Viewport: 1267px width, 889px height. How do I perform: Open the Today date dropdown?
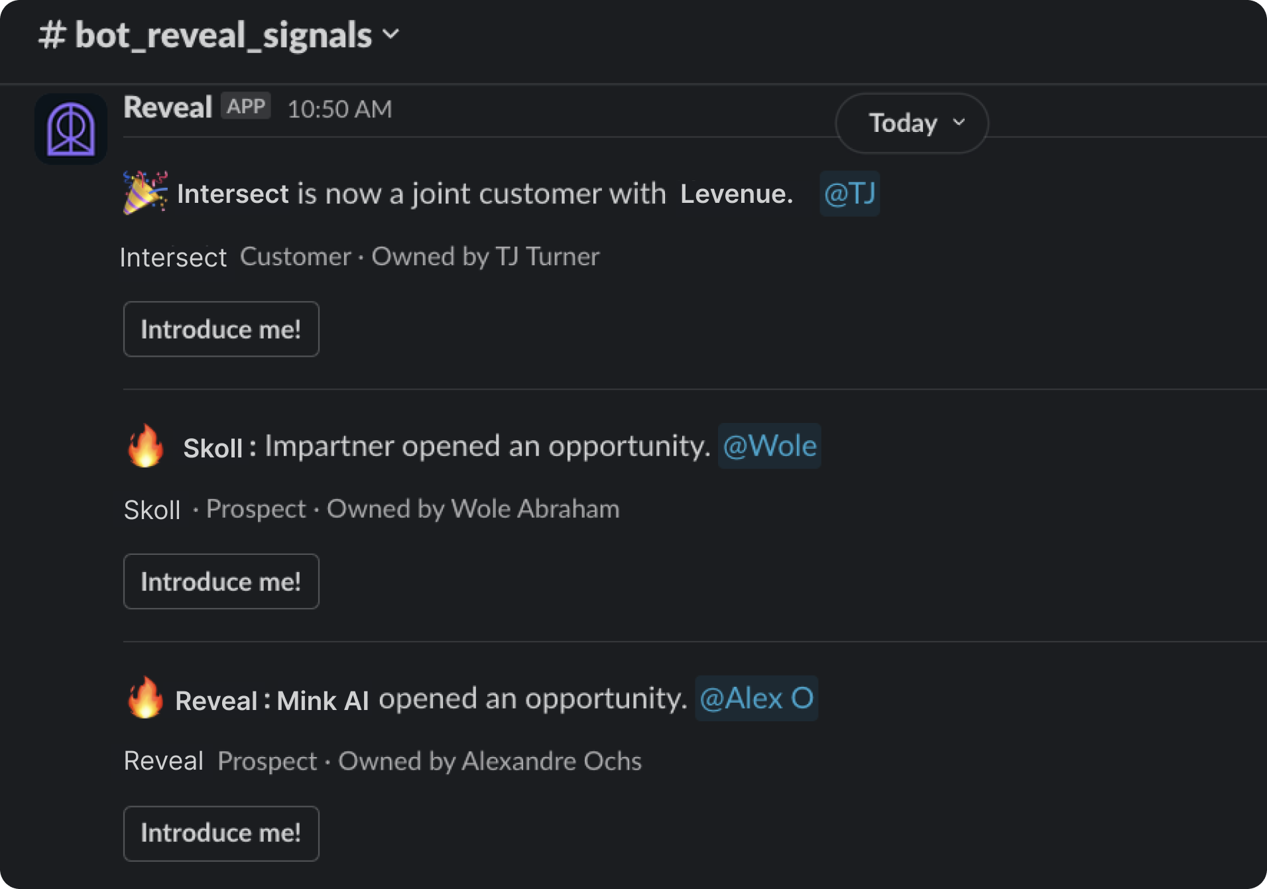coord(912,123)
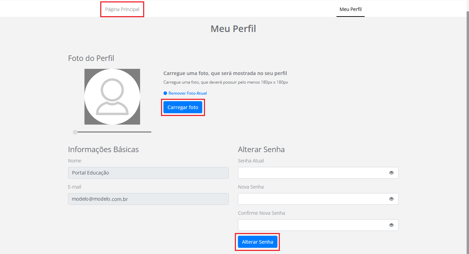Click the Confirme Nova Senha label text
Viewport: 469px width, 254px height.
pos(261,213)
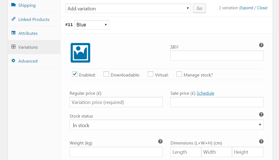
Task: Open the Add variation dropdown
Action: 128,8
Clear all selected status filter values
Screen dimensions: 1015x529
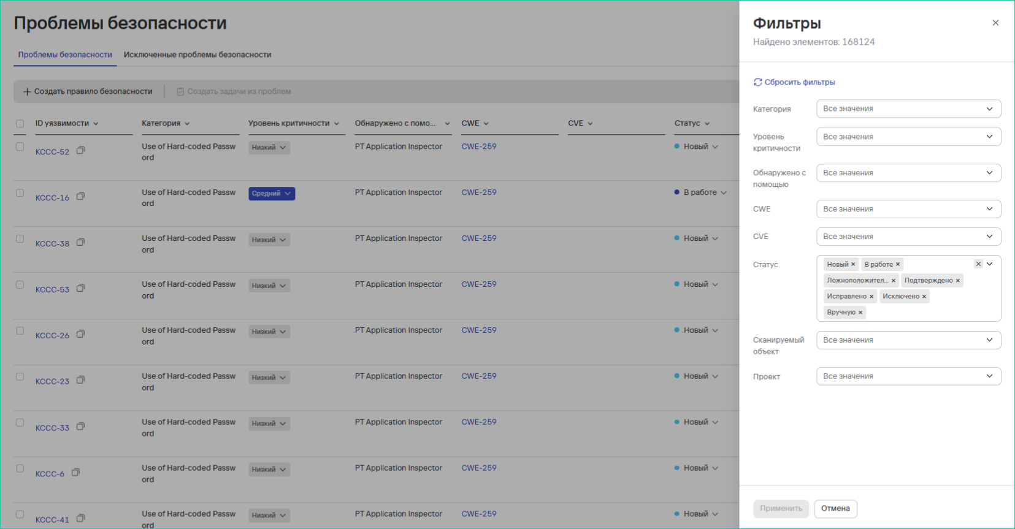click(x=978, y=264)
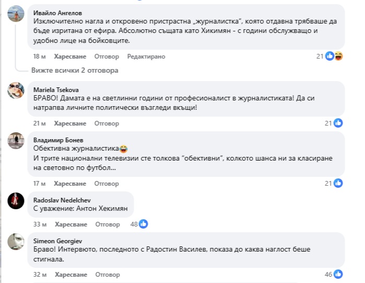The width and height of the screenshot is (365, 283).
Task: Reply to Владимир Бонев's comment
Action: coord(107,184)
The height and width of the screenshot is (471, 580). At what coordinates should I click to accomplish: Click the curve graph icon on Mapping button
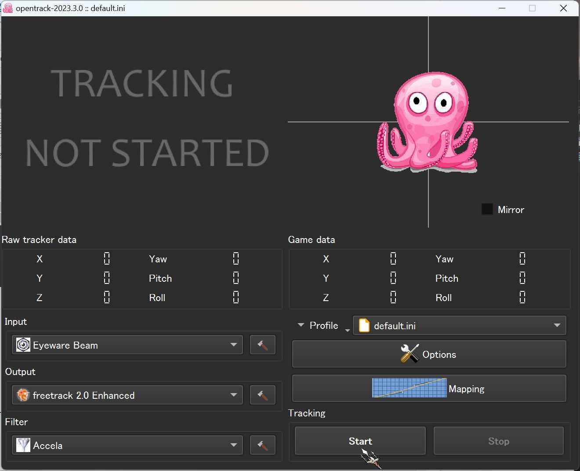[x=409, y=388]
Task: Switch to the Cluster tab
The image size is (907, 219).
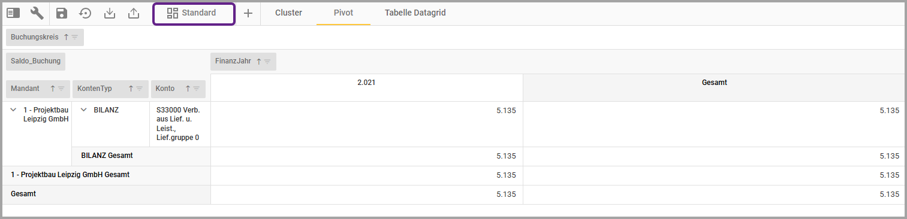Action: [288, 13]
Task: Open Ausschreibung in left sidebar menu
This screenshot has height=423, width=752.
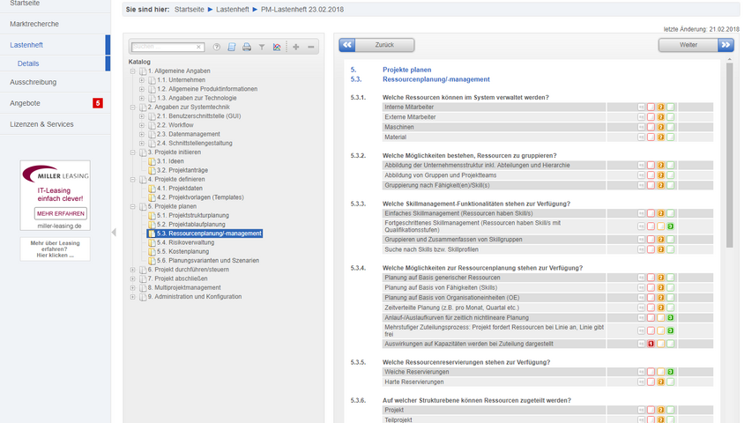Action: [34, 82]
++++++++
Turn the data above into a Markdown table with the columns "Row" and "Line", one numbered row per line and no blank lines. Don't include the pictures.

| Row | Line |
|---|---|
| 1 | Viewport: 1267px width, 889px height. How do I perform: Open the Today date dropdown? |
| 2 | coord(912,123) |
| 3 | Click the Confirme Nova Senha label text |
| 4 | Viewport: 469px width, 254px height. |
| 5 | pos(261,213) |
| 6 | Task: Open the Add variation dropdown |
| 7 | Action: 128,8 |
| 8 | Clear all selected status filter values |
| 9 | Screen dimensions: 1015x529 |
| 10 | click(x=978, y=264) |
| 11 | The width and height of the screenshot is (365, 283). |
| 12 | Task: Reply to Владимир Бонев's comment |
| 13 | Action: coord(107,184) |
| 14 | The height and width of the screenshot is (471, 580). At what coordinates should I click to accomplish: Click the curve graph icon on Mapping button |
| 15 | [x=409, y=388] |
| 16 | Task: Switch to the Cluster tab |
| 17 | The image size is (907, 219). |
| 18 | Action: [288, 13] |
| 19 | Task: Open Ausschreibung in left sidebar menu |
| 20 | This screenshot has height=423, width=752. |
| 21 | Action: [34, 82] |